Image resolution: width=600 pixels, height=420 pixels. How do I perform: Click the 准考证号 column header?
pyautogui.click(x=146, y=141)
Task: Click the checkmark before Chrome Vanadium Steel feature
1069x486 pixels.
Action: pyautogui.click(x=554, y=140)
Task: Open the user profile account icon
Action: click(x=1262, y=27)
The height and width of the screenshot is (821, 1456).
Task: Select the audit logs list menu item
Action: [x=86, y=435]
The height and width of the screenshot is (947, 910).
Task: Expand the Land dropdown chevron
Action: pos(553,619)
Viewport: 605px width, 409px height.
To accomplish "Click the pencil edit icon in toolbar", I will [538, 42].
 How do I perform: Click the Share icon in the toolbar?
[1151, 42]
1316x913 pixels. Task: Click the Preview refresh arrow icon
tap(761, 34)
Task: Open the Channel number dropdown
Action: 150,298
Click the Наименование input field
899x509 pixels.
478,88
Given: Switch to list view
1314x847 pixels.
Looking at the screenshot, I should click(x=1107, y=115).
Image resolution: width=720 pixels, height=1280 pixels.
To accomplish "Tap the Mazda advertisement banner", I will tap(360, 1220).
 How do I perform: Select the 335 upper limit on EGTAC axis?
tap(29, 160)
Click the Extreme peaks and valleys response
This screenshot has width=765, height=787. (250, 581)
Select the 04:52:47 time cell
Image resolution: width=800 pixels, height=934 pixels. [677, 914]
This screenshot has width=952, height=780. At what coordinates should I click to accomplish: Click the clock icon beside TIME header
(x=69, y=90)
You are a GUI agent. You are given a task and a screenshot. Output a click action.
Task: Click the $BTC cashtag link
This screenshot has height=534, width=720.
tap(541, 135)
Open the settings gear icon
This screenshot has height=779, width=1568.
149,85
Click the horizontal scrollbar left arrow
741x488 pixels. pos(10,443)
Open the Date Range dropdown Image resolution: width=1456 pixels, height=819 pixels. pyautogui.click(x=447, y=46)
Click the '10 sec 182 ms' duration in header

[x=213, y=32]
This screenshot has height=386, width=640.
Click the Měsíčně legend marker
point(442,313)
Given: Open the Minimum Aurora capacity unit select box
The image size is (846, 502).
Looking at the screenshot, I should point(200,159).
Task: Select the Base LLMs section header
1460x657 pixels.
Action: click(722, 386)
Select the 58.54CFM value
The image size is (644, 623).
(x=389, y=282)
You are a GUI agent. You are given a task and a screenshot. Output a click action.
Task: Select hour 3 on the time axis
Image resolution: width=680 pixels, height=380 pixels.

(Problem): Across the records above, how many lines contain the word "will"? Please give that number alone.

(Answer to the problem): 2